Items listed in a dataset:
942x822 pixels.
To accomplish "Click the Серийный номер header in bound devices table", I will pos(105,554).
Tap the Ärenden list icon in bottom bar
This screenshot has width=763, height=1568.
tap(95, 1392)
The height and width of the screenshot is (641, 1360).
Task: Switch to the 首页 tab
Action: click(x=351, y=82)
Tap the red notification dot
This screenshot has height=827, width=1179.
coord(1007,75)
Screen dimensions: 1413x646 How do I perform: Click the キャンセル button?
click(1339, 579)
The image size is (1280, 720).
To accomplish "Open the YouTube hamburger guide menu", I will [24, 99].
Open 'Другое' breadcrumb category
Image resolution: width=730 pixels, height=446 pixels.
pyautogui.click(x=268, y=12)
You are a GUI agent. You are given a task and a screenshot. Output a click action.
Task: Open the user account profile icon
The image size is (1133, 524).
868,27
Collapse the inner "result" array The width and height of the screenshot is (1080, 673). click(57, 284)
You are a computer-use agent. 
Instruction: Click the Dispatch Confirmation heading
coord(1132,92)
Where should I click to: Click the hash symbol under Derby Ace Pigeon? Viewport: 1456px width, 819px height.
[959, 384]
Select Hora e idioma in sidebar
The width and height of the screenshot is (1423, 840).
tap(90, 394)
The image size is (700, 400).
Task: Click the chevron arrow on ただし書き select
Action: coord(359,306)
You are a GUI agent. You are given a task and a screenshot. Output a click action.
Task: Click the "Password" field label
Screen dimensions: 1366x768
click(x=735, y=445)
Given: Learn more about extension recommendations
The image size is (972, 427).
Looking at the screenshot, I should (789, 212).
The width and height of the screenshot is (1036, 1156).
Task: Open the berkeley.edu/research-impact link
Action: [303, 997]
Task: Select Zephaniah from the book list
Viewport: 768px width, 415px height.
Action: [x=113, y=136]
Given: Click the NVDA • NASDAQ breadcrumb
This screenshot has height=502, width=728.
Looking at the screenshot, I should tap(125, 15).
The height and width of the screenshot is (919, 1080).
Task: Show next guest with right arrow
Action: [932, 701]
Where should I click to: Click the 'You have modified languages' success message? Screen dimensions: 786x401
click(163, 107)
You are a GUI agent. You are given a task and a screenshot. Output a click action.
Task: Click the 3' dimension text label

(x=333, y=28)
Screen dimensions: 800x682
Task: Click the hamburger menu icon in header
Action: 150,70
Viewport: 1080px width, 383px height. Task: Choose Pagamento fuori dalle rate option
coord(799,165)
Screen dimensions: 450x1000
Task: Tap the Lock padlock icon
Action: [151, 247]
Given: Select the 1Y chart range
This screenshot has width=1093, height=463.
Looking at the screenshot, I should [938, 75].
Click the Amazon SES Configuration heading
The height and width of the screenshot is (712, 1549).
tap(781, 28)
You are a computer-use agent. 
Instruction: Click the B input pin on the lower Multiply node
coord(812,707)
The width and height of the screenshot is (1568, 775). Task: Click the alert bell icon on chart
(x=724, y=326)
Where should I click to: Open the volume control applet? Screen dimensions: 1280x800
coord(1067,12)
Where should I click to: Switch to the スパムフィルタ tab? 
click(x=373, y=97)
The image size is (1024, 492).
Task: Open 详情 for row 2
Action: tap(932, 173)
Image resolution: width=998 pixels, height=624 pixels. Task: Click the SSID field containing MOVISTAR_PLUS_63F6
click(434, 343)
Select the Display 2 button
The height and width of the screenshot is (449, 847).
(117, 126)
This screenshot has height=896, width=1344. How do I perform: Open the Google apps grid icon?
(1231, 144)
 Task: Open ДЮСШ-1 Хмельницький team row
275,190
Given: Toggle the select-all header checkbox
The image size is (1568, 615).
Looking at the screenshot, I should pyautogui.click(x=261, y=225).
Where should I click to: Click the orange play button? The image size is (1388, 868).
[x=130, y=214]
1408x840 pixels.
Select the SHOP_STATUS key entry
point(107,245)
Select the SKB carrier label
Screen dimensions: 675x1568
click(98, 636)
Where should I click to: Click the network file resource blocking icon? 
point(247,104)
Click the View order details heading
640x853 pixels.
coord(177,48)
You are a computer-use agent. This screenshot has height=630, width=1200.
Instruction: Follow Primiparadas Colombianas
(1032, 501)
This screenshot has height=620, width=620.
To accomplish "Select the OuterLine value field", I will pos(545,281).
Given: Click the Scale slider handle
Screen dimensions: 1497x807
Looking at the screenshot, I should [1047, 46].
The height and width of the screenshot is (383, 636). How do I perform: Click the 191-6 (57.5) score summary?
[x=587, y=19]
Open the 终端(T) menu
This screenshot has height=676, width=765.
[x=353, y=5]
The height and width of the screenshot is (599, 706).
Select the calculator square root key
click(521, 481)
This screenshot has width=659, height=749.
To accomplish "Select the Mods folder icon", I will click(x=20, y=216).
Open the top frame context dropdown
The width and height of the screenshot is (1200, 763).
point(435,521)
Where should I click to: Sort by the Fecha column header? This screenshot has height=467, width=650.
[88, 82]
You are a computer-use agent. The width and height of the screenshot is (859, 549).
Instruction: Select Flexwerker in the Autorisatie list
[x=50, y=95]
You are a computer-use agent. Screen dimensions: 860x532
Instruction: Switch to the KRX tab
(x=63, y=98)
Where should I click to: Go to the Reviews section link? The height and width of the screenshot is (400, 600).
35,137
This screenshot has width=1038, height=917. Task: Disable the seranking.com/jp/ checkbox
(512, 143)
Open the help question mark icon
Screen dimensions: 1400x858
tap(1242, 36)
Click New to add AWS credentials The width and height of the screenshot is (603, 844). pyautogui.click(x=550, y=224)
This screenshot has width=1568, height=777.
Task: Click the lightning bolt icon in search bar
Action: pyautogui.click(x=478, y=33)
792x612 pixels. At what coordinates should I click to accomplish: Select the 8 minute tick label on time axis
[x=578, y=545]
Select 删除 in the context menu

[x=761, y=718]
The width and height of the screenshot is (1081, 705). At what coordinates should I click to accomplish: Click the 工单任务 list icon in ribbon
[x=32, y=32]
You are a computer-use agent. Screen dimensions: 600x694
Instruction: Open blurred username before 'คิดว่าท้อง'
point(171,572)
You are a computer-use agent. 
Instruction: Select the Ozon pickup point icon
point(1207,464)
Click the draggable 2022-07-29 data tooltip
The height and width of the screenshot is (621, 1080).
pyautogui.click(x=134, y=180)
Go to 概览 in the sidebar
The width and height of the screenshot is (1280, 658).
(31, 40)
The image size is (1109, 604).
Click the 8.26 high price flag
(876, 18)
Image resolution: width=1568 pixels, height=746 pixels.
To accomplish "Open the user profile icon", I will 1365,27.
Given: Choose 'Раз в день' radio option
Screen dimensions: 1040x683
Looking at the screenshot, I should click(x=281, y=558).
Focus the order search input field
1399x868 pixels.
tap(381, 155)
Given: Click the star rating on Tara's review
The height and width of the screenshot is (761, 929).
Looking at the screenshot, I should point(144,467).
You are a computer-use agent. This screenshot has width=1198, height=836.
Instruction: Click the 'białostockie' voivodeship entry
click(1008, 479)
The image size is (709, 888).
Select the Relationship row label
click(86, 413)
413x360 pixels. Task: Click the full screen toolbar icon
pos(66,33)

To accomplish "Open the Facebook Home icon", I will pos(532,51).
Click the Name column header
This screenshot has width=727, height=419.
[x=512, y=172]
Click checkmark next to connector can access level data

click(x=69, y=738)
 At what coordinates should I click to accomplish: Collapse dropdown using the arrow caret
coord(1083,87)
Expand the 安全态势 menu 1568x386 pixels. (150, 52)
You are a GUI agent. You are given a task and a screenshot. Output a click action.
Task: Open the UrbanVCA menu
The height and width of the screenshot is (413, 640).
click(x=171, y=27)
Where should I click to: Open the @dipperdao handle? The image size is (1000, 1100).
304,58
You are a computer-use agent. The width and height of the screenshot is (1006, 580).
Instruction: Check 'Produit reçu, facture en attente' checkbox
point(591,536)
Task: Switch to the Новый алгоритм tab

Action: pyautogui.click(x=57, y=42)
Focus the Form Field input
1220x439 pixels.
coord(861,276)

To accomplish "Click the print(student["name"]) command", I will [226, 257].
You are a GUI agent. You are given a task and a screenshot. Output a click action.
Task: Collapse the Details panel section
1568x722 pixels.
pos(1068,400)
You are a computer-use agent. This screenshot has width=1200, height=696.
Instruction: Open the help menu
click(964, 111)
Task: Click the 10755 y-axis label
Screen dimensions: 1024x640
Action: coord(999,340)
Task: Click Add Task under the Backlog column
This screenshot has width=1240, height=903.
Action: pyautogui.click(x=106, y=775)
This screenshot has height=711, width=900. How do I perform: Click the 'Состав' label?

*Exercise brief*: Each line that holds the word "profile" should be extracted from the records.

*Reply to the task*:
Task: Open the user account profile icon
To accomplish "Open the user profile icon", I will 1365,27.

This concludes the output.